Now it’s safe to say that I am almost through with teaching here and the next challenge for me is to figure out my new mission in… I already told my students where I will be but I haven’t posted it yet in my blog. I’m keeping it a secret for now.

Will I teach again? Stay tuned for more updates next time I find a free time to write whatever comes to my mind.
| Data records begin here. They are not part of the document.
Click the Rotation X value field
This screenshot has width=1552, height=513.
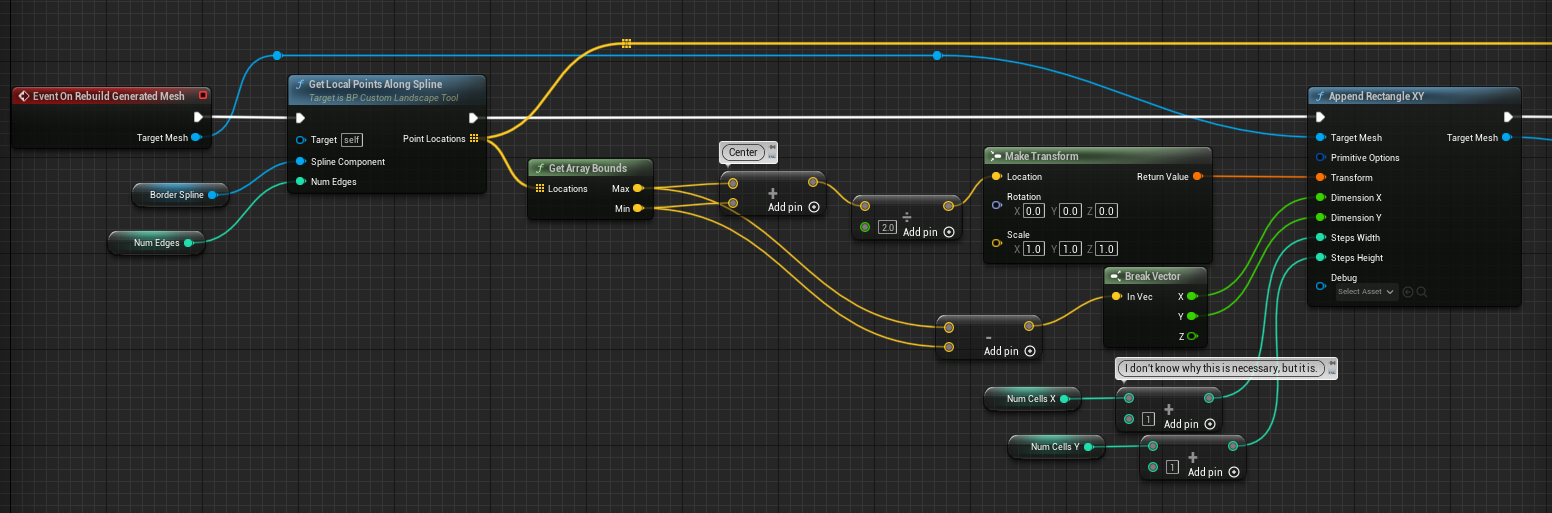pos(1033,211)
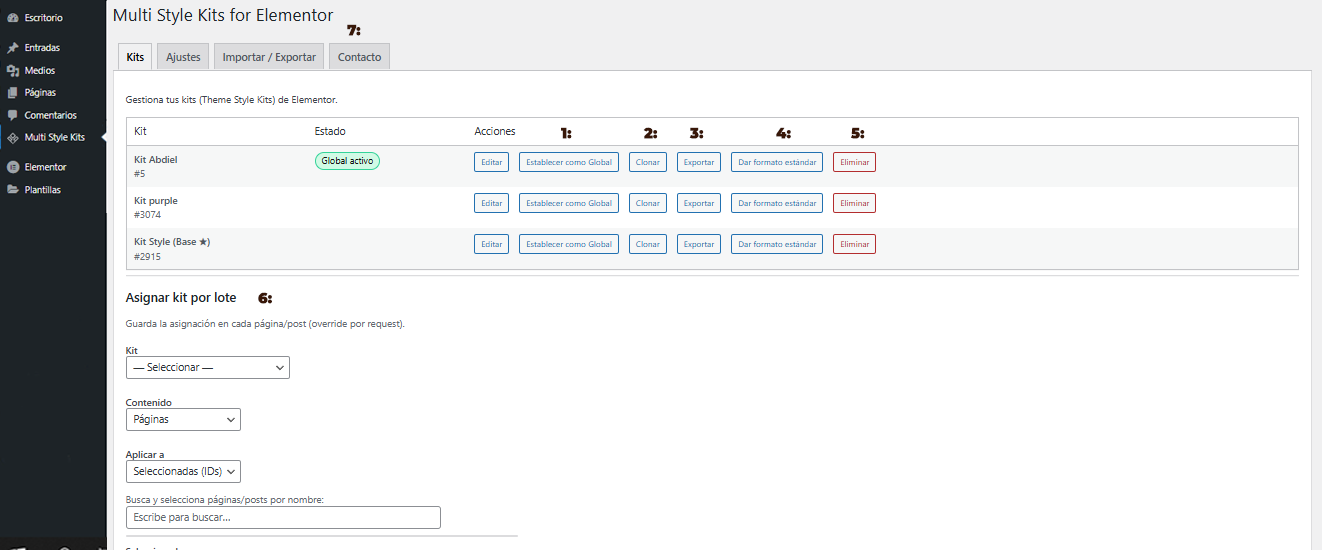Click the Páginas icon in sidebar
Screen dimensions: 1322x550
click(x=12, y=93)
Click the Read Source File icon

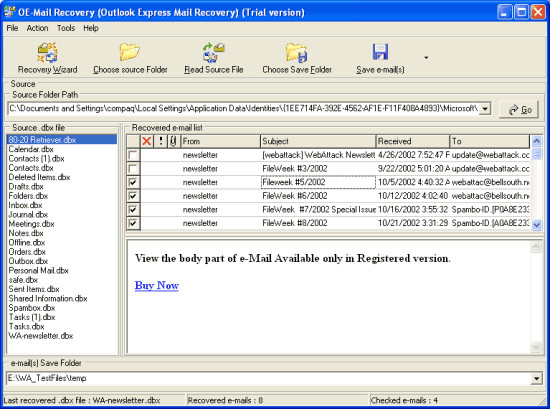pyautogui.click(x=214, y=53)
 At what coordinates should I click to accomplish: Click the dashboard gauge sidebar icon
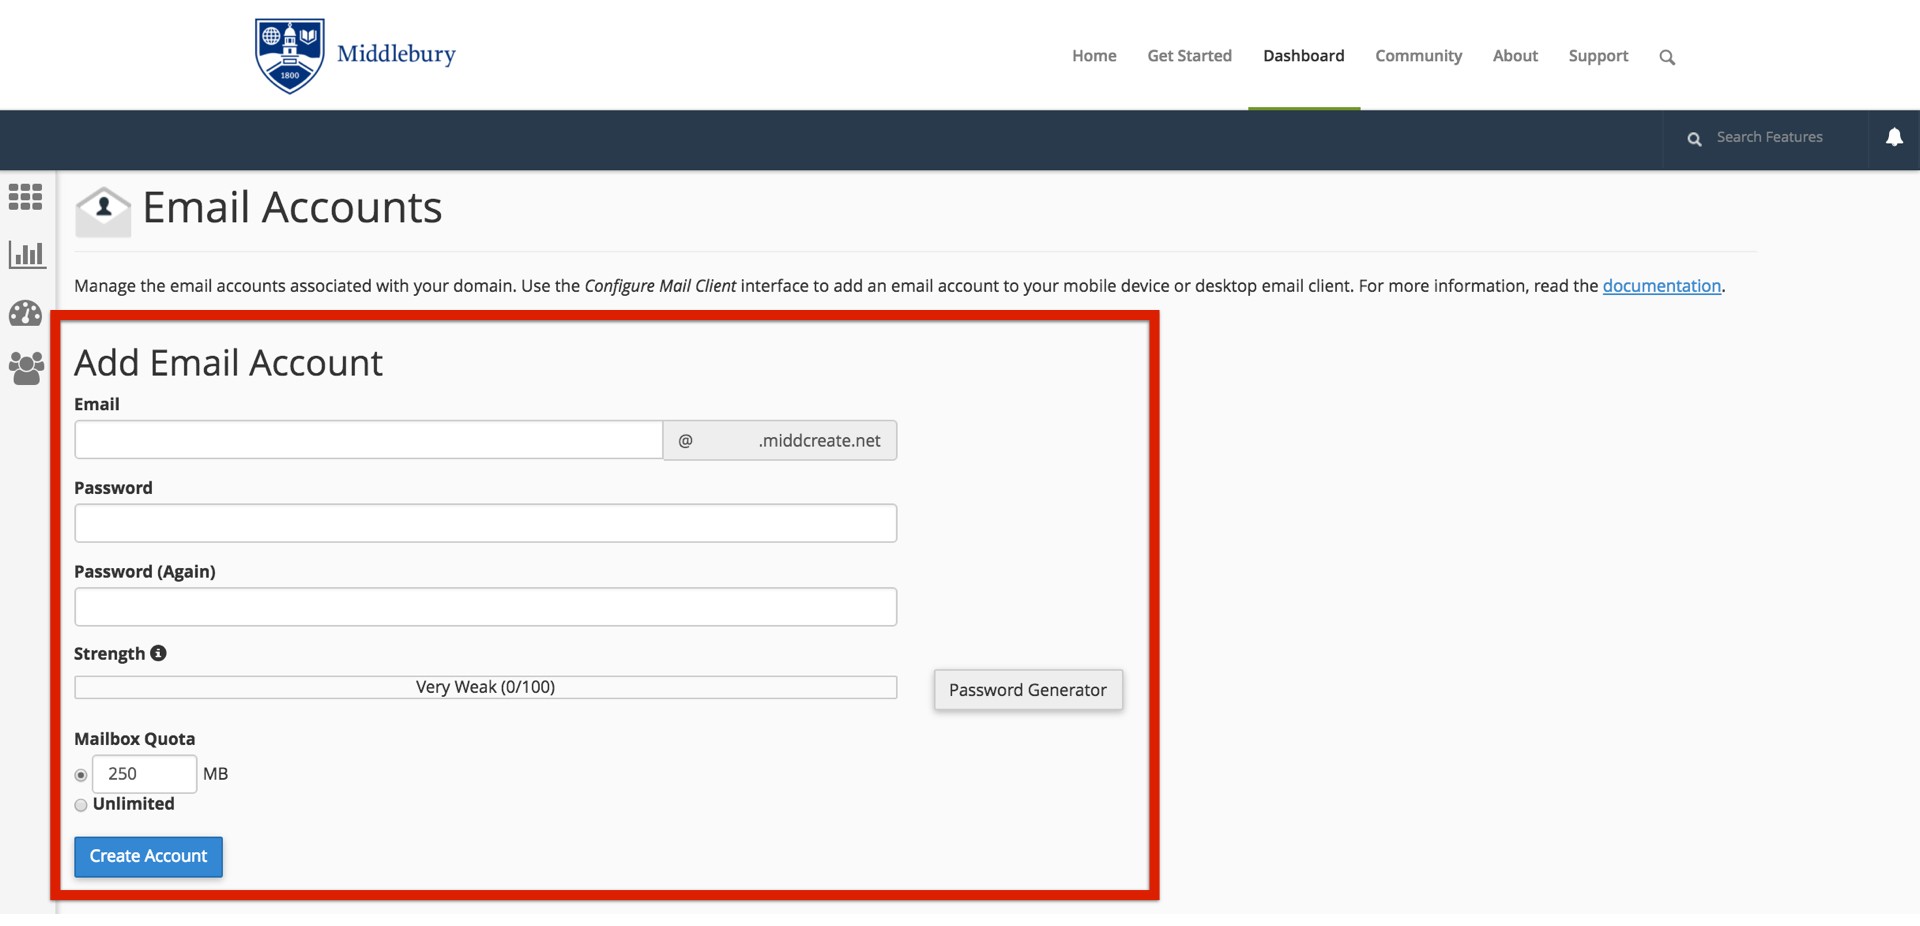tap(26, 314)
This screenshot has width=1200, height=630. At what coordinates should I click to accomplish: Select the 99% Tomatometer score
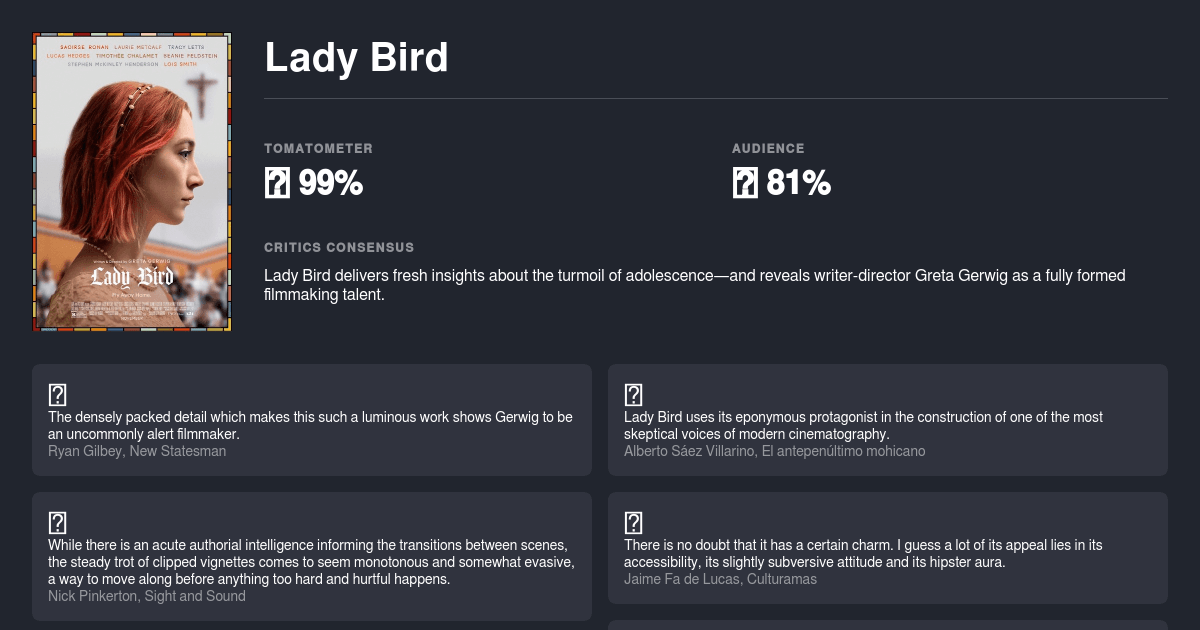[x=330, y=183]
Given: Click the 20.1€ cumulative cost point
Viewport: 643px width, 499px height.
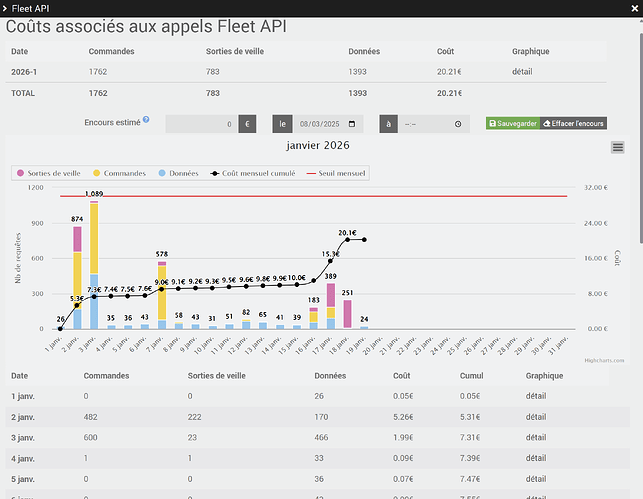Looking at the screenshot, I should (347, 240).
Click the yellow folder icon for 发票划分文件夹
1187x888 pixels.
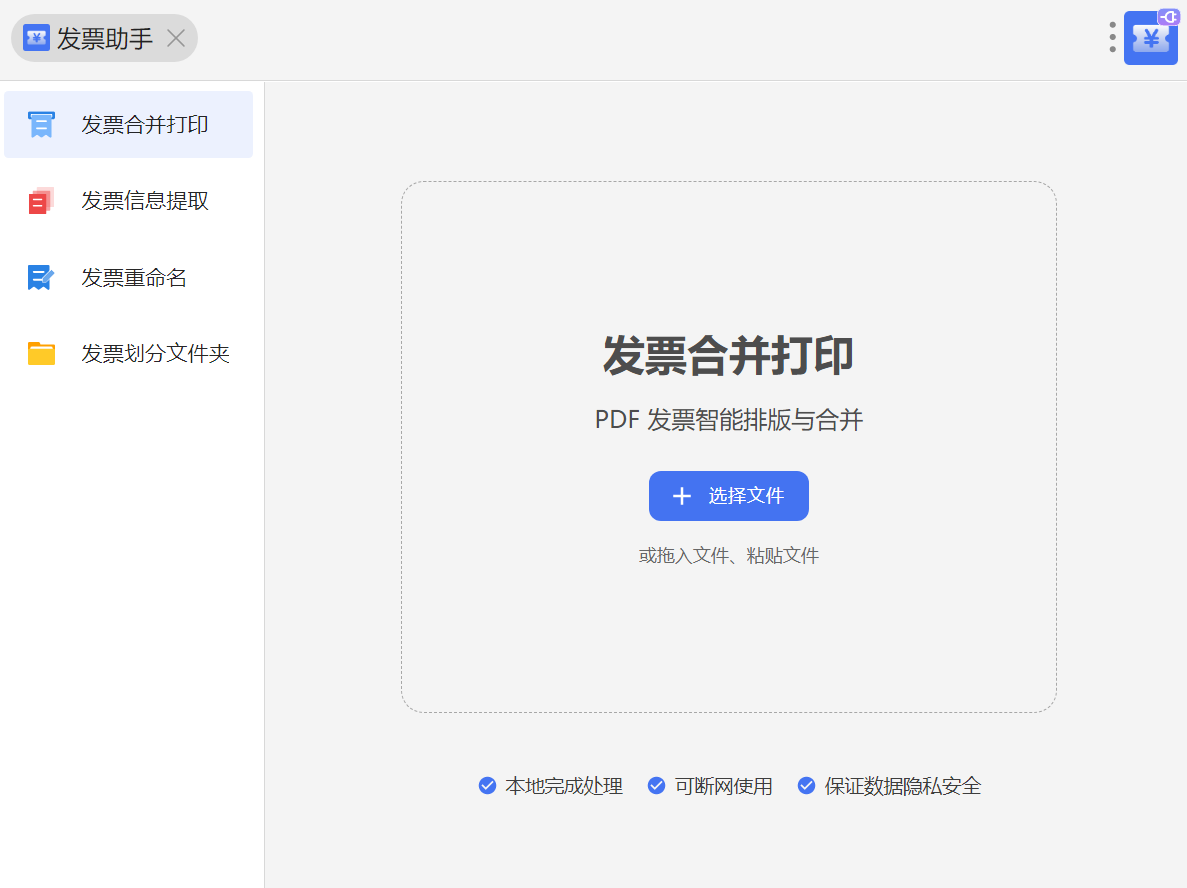(x=41, y=353)
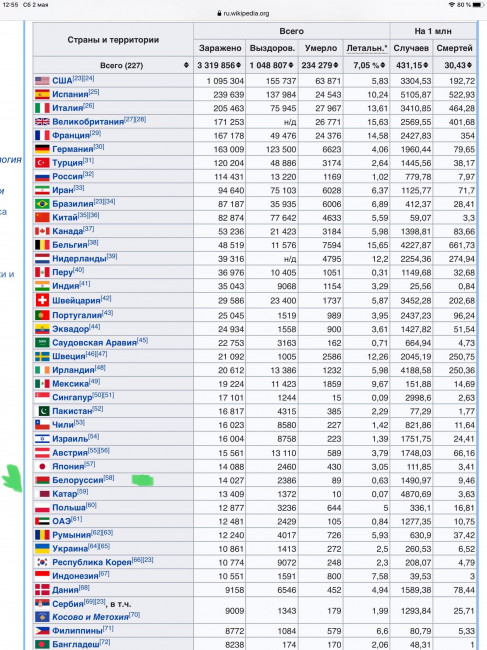The height and width of the screenshot is (650, 487).
Task: Open the Великобритания article link
Action: tap(88, 122)
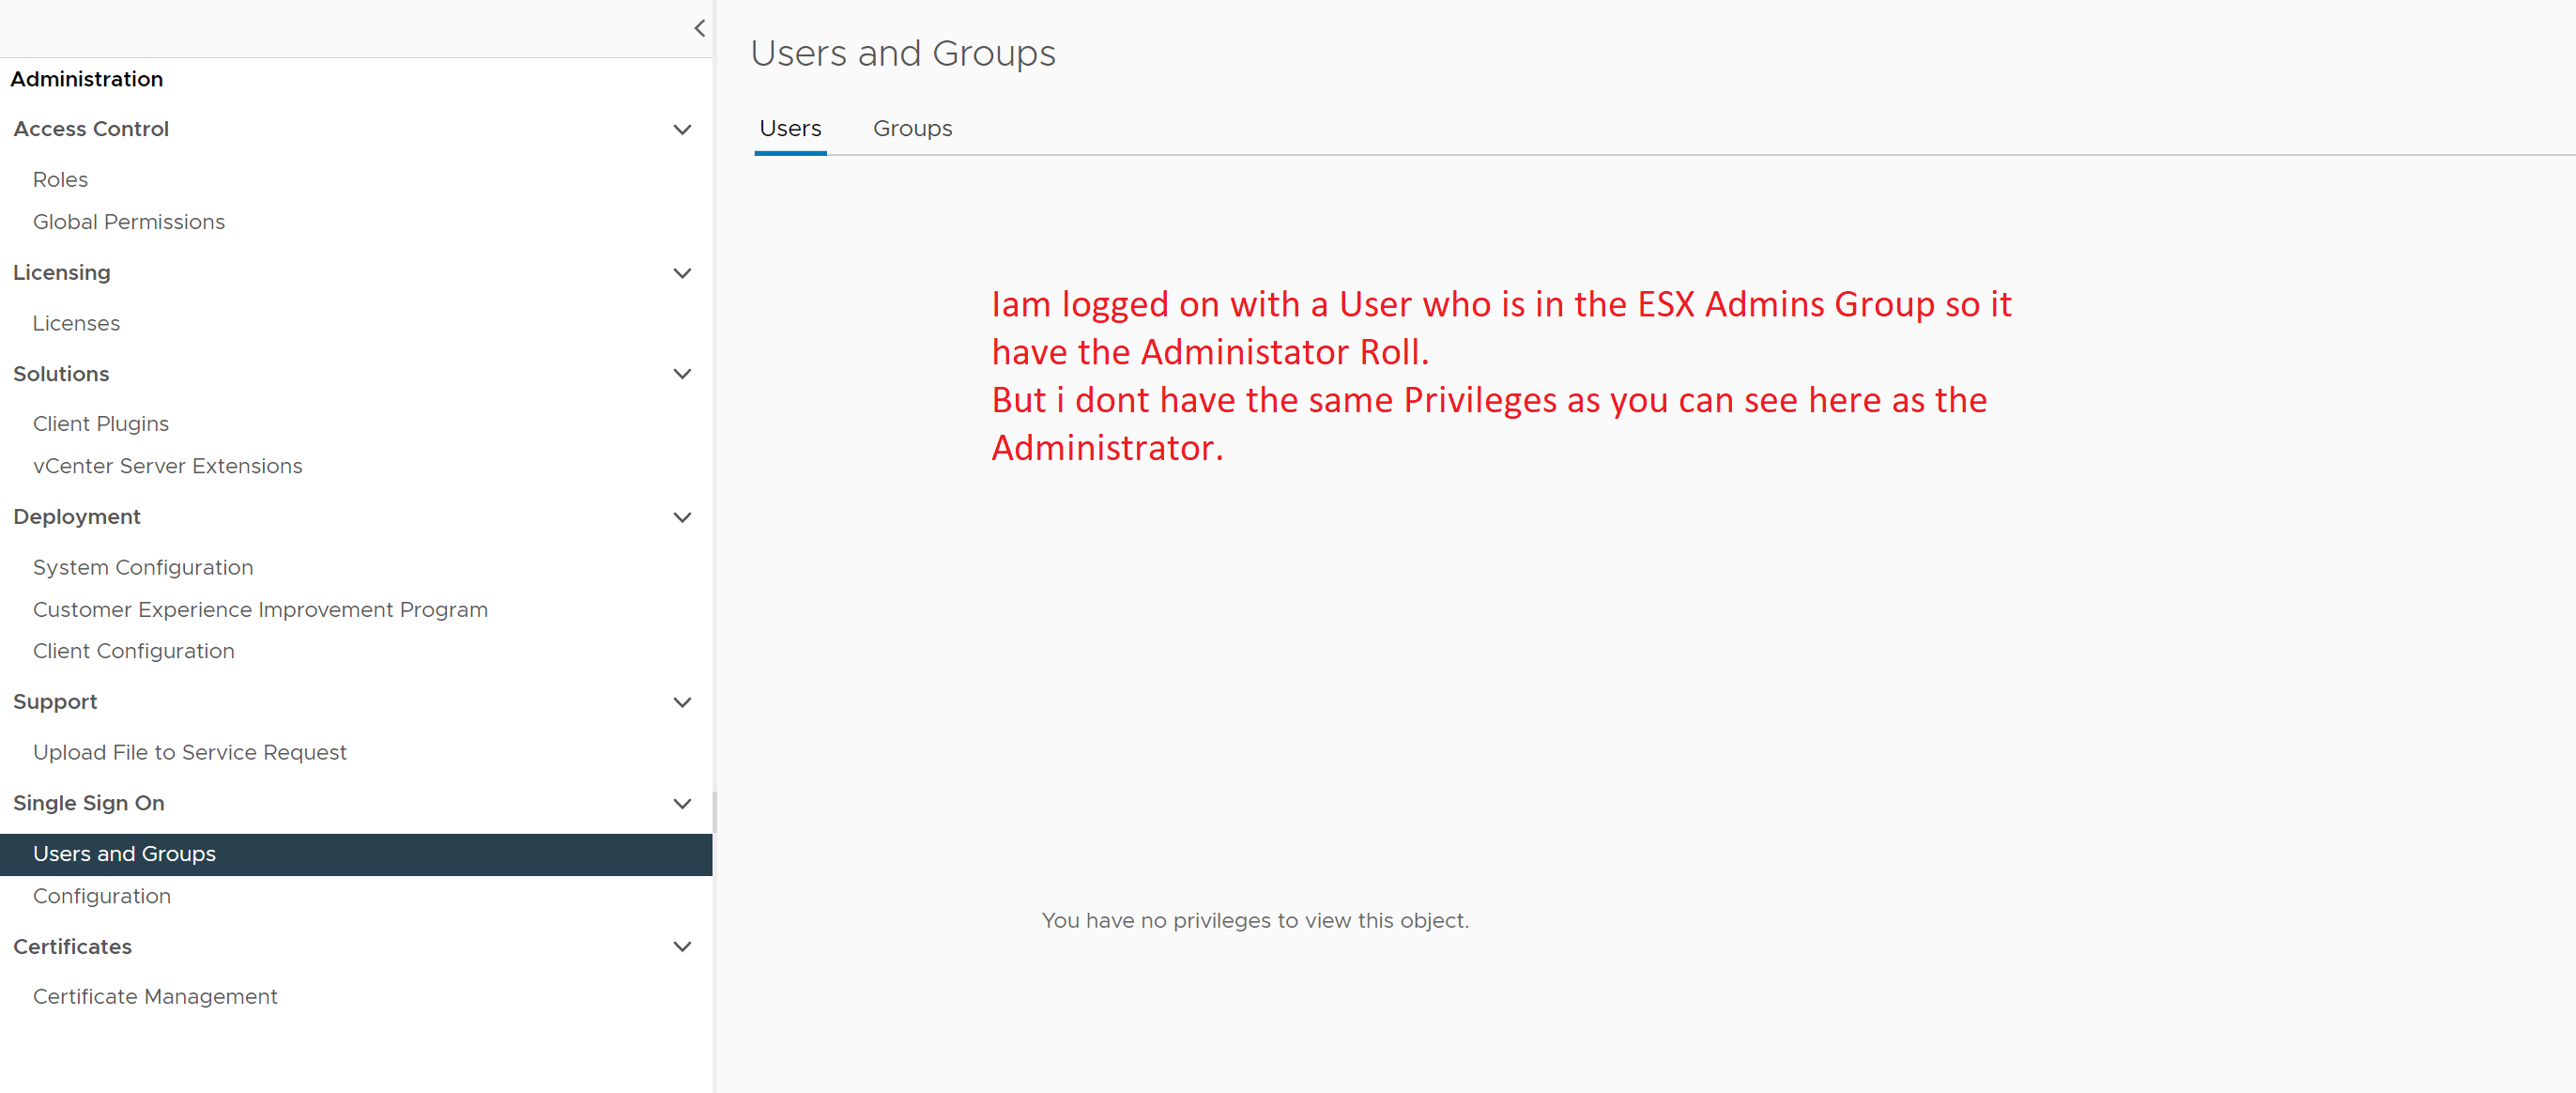This screenshot has width=2576, height=1093.
Task: Collapse the Support section
Action: [x=682, y=702]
A peaceful Sunday to all of you.

Truly, it is better to give than to receive

  1. While checking the examination papers, I am surprised with the profoundness of one student. It seems that she is not fourteen years old; she is way ahead of her peers in terms of maturity.
  2. Last Tuesday, accompanied by her sister, she was the only student who gave me a gift as her appreciation. I learned later that she also gave gifts to her other teachers as her Christmas presents. I got a tumbler from her.
  3. This gesture, though it’s simple, warms the hearts of teachers. Truly, it is better to give than to receive. As a teacher, I realize that I am giving more than what I am supposed to offer to my students. It is more than the lessons and grades I give. What is it then? It is my presence.
  4. I hope that more than anything else, my students will treasure my presence the most. I am priviledged to be able to share my life with them inside and outside the classroom. I am blessed to be able to witness their blossoming to adulthood.
  5. Now, I am thinking of writing a draft of a goodbye letter to the NDC community: all personnel, parents, GIA scholars, and specially the students. Before the school year ends, I usually write a letter to the people who have touched me and made a difference my life.
  6. I’m teary eyed right now. Yes, I am a such a sensitive man. Because the school year is almost finished, I have to leave people behind here in the school. Good byes are real and I am leaving next April.
  7. I know I have my failings throughout this year. I admit that. Mea maxima culpa. And if ever I have offended people even if I did not mean it, I am sorry for that.
  8. Today is my brother’s birthday today, it’s almost Christmas and 2017 is about to end. It’s a year of hellos and goodbyes.
  9. I will attend a recollection on December 31 to thank God for all the blessings and ask pardon for my shortcomings.
  10. Thanks for reading my streams of thought. Goodbye.